CULTURE

Pocket watches from another age in exhibition at the Lalaounis Museum

For some time now the Ilias Lalaounis Jewelry Museum’s expert staff have been working on a fascinating subject: the pocket watches that every gentleman, as well as every lady, once used to carry. They came up with rare watches – some from collections, others that had been forgotten in drawers and chests – a formerly secret world enclosed in pockets, handbags and boxes. The result is an original exhibition to open at the museum (Karyatidon & 12 Kallisperi, Plaka) on February 15 and to last until May 15, the first of its kind in Greece. For a preview of the exhibition, browse the 2006 desk diary issued by the museum – its first publication – full of beautifully photographed pocket watches.

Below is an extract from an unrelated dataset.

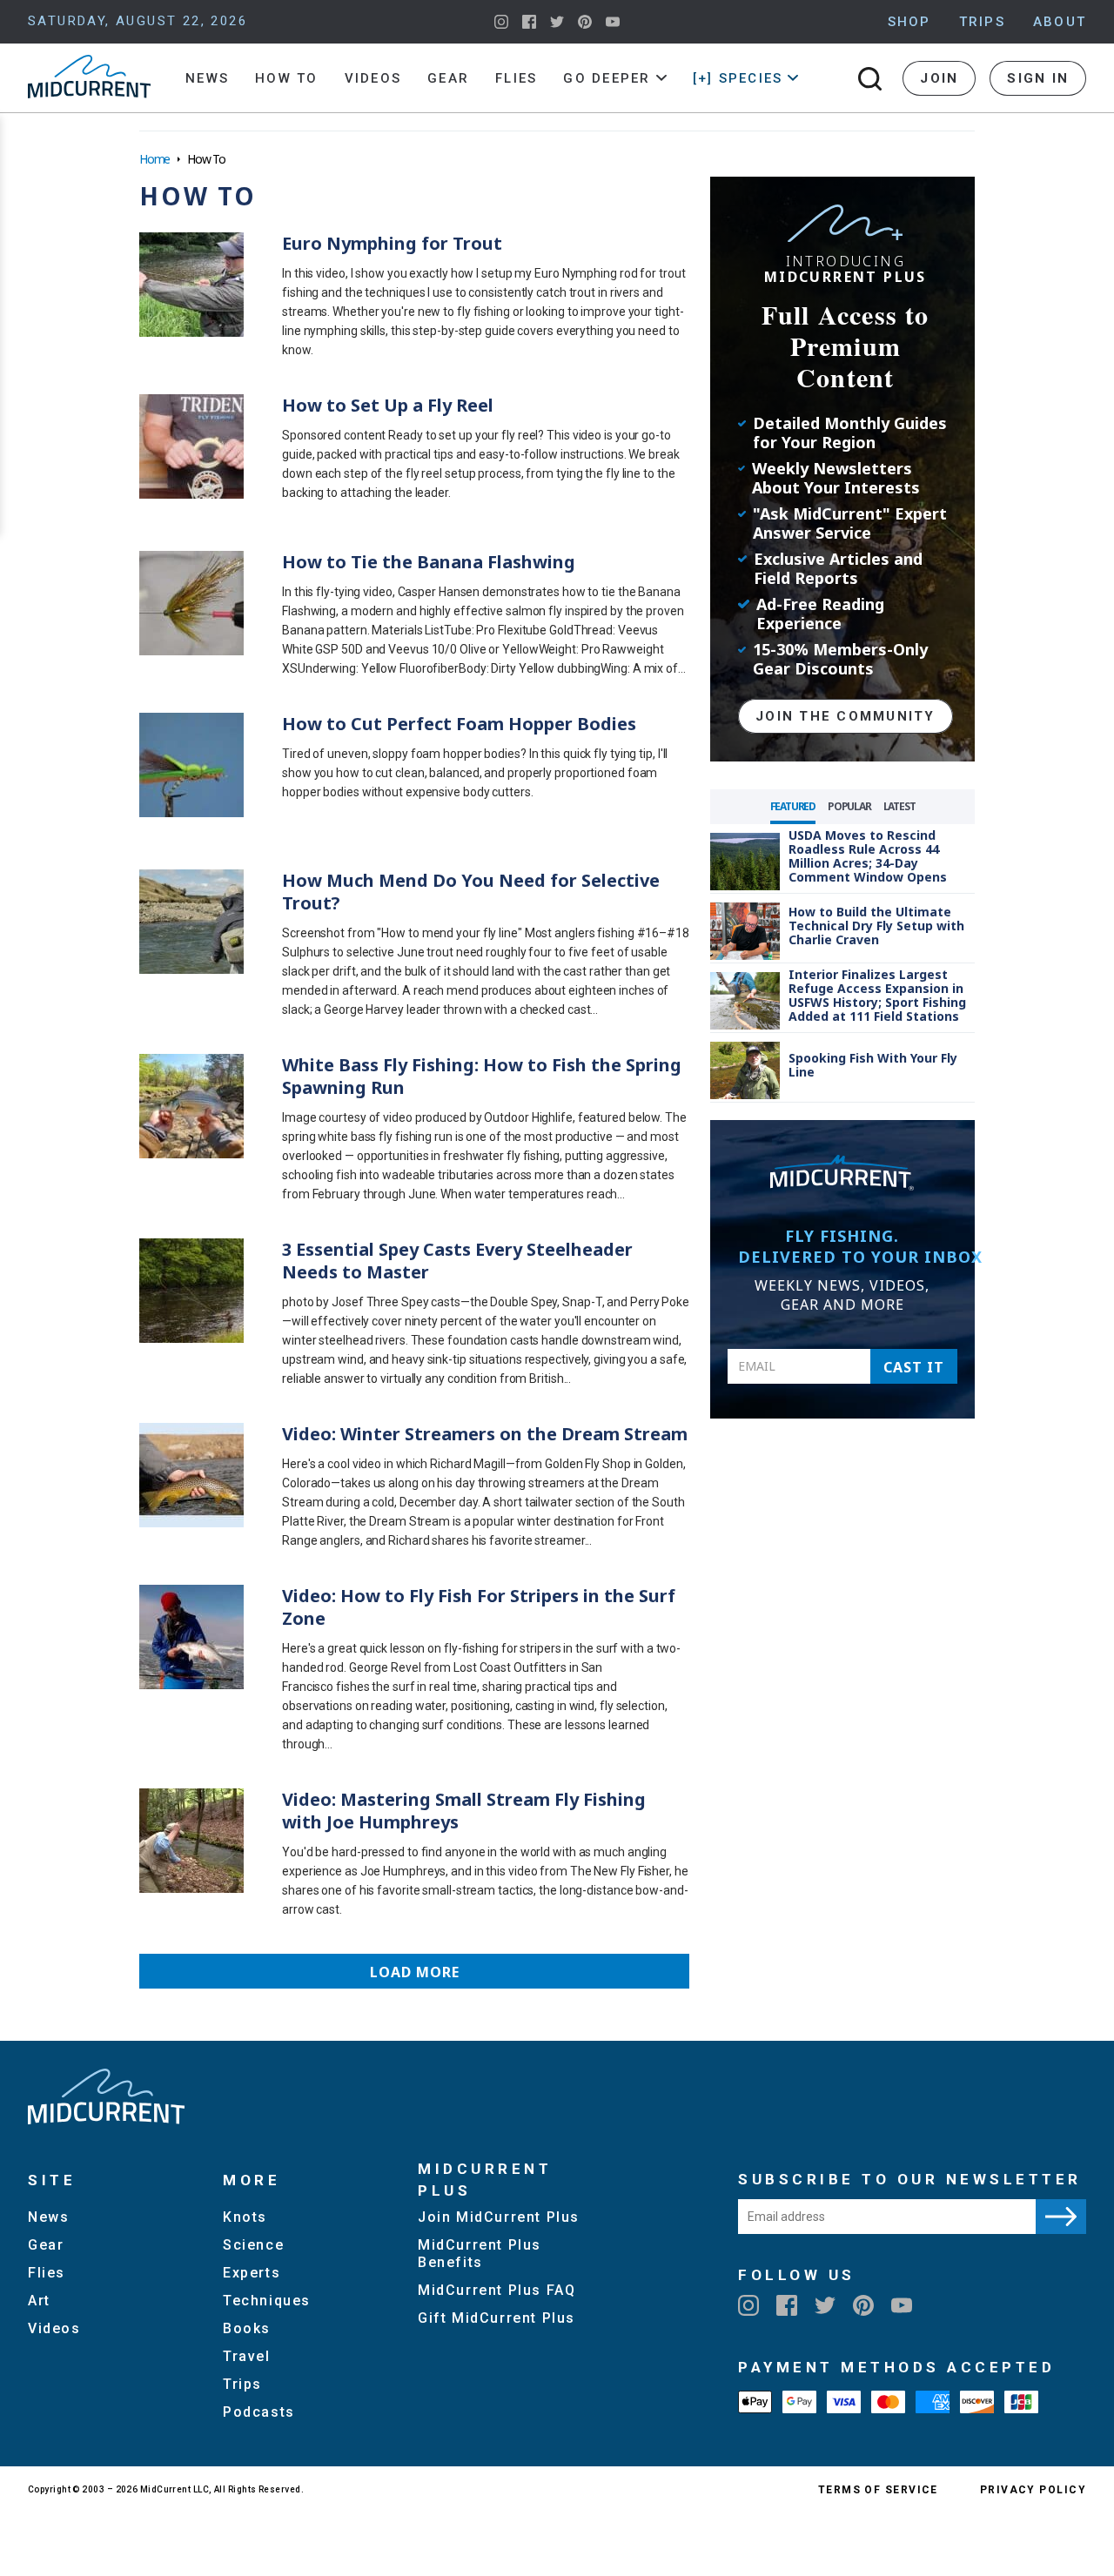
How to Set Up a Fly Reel (387, 405)
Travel (247, 2356)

They are interesting not only as objects of art or mechanical objects but as accessories of a bygone age. The women’s watches are works of art, feminine, adorned with flowers, fabric and gold. Countries such as China and the Ottoman Empire imported watches adapted to their own aesthetic forms, while many ordered by Greeks bore representations of historic figures and events, such as the royal family or historic battles. The museum’s researchers came up with 3,500 watches, of which about 300 are to appear in the exhibition, according to the museum’s director, Ioanna Lalaouni-Tsoukopoulou. Of these, 54 are shown in the desk diary. Dating from the 17th to the 20th century, they are ordered according to their age and their illustrations and decorations, as well as innovations and the development of watchmaking. Looking through the diary, one hears time passing like a heartbeat. Maybe it’s time to dig out grandfather’s old pocket watch?